## Your goal
Reproduce everything in the blog post below from "I seem to be" down to "up 3 inches.", word for word.

Saturday, March 29, 2008

Fountain of Youth

Recently, a teacher of mine said something that struck me as a very insightful comment, yet very simple. He said (give or take) that "Age is all mental. Somedays I feel like im 94, other days I feel like Im 14". Age Is Mental. That is what i've been thinking of lately and Im starting to see that it is true, to an extent.

Everytime I meet a new adult, maybe it's a friend of my parents, a coach, a new teacher, whoever, I tend to act like Im about 26 when in reality Im 17. Why is this? Do I feel compelled to impress my elders? Am I afraid that if I don't act older that I won't be accepted? I think it's because when you are surrounded by people who are older than yourself you start to act more like them. It's basically the same as like enviromental-influenced behavior. But why can I act like im a mid twenties Yuppy around some people, then act like a 14 year old foolish typical teenage boy around some of my other friends? Its weird and keeps me thinkin at night sometimes.

I seem to be fascinated with the human nature now that I re-read my last article and this one, I wonder why that is.....im just joking. I like to know why people do what they do. Weird things that are, as far as the general consensus is concerned, unexplained.

I find that when I act a different age, the body starts to Feel that age. If age is mental, then perhaps the answer to eternal youth that man has searched for for hundreds of years is maybenot right under our nose, but behind it and up 3 inches.

Monday, March 24, 2008

Finding A Balance

It's really easy to get lost in the mass chaos of life sometimes.

## Data block
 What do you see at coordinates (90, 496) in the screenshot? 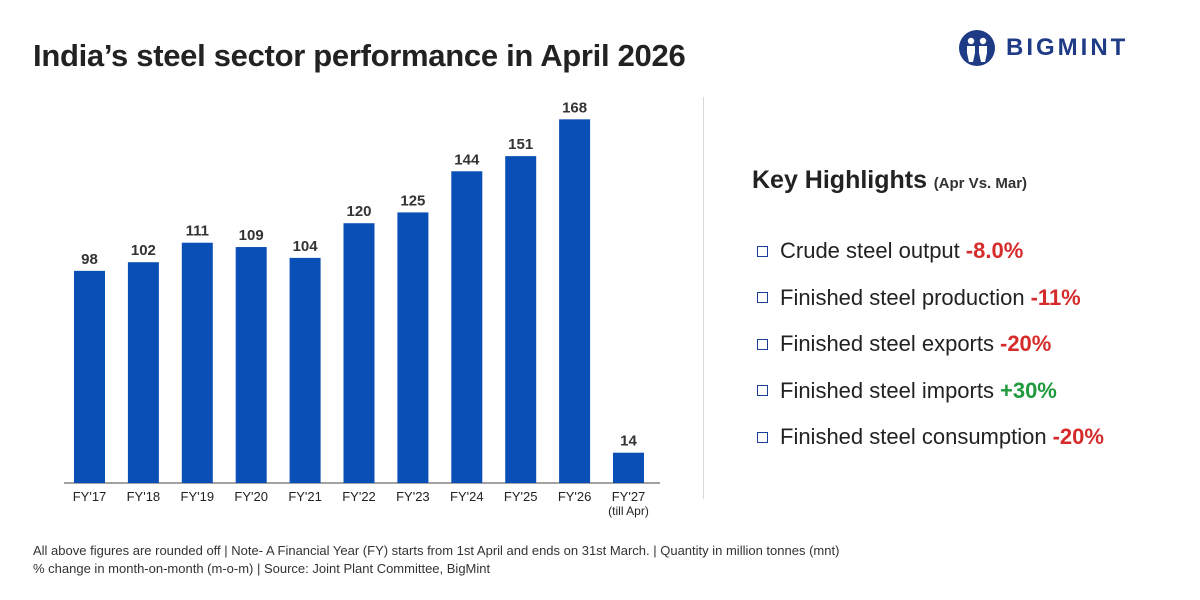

## Written solution
I seem to be fascinated with the human nature now that I re-read my last article and this one, I wonder why that is.....im just joking. I like to know why people do what they do. Weird things that are, as far as the general consensus is concerned, unexplained.

I find that when I act a different age, the body starts to Feel that age. If age is mental, then perhaps the answer to eternal youth that man has searched for for hundreds of years is maybenot right under our nose, but behind it and up 3 inches.